Gayle Voyer affirme qu’il est important que les personnes vérifient si elles sont aptes à faire un don de sang, car les règles fluctuent régulièrement.

Au printemps, par exemple, Santé Canada a annoncé que les hommes homosexuels, exclus jusque-là du don de sang s’ils avaient eu des relations sexuelles avec d'autres hommes durant les trois mois précédents, pourraient bientôt donner leur sang.

Depuis février, les personnes ayant vécu en Arabie saoudite et en Europe de l’Ouest (à l’exception du Royaume-Uni, de la République d’Irlande et de la France), sont aussi admissibles au don.

Malgré les besoins, certaines limitations demeurent

Selon les règles actuelles de la SCS, les personnes ayant passé cinq ans ou plus en France ou en Irlande entre janvier 1980 et le 31 décembre 2001, ne peuvent toujours pas faire de don.

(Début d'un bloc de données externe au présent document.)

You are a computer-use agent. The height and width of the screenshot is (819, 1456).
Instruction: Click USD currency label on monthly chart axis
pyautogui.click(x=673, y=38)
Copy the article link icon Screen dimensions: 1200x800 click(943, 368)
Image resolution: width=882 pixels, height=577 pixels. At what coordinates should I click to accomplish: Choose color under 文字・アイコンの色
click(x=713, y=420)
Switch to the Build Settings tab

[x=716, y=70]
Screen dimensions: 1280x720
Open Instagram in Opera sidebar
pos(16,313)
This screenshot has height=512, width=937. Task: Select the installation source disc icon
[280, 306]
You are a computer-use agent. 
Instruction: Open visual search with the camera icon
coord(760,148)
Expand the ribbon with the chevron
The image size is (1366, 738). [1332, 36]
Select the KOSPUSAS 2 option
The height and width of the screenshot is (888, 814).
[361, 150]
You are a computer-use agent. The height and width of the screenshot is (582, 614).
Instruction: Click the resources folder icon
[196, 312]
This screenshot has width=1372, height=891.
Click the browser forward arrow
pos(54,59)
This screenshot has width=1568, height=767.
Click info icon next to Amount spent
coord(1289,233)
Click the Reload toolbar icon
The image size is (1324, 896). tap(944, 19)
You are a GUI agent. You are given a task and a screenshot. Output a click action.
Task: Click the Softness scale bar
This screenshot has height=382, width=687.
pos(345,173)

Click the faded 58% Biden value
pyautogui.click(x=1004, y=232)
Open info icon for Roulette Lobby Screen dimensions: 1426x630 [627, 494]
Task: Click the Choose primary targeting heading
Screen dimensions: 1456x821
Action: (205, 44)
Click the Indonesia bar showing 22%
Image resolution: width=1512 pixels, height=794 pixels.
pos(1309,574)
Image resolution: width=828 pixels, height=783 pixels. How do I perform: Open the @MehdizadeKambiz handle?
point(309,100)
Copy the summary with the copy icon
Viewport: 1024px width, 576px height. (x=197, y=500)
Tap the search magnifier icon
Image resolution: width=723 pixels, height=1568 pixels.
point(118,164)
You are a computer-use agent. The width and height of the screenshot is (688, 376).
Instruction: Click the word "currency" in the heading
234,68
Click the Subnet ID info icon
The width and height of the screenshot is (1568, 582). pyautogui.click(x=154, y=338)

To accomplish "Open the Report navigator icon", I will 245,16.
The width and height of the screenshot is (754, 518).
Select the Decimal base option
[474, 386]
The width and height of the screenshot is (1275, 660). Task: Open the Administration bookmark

Même chose pour celles qui ont passé trois mois ou plus au Royaume-Uni entre janvier 1980 et le 31 décembre 1996.

Gayle Voyer défend la décision de la Société canadienne du sang, qui travaille en collaboration avec Santé Canada pour réviser les règles entourant les dons de sang. Pour l’instant, l’assouplissement de ces critères n’est pas au programme, malgré des besoins criants et réitérés.

Au titre du Règlement sur le sang du Canada, les fournisseurs de sang – Héma-Québec et la Société canadienne du sang – doivent présenter à Santé Canada une demande pour toute modification de leurs processus.

Au Québec, les personnes qui ont séjourné cumulativement trois mois et plus en France entre le 1er janvier 1980 et le 31 décembre 1996 ne peuvent pas donner leur sang selon les critères d’Héma-Québec.

Des réserves nationales excessivement basses

Actuellement, la réserve de sang pour le groupe sanguin le plus répandu au pays, le groupe O+, est de seulement 5 jours. Les globules rouges O+ peuvent être transfusés à n’importe qui ayant un facteur Rh positif.

Dans le deuxième groupe le plus courant, le groupe A+, la réserve est seulement de 6 jours.

La pandémie, mais aussi la reprise d'activités dans la vie des Canadiens depuis quelques mois et les vacances d'été font en sorte qu'il y a moins de gens qui donnent leur sang, et c’est un réel problème, indique Gayle Voyer.

En plus des efforts déployés dans les provinces et les territoires, la Société canadienne du sang rappelle qu’elle dispose de 35 centres de donneurs permanents et de plus de 4000 centres de donneurs mobiles dans tout le Canada.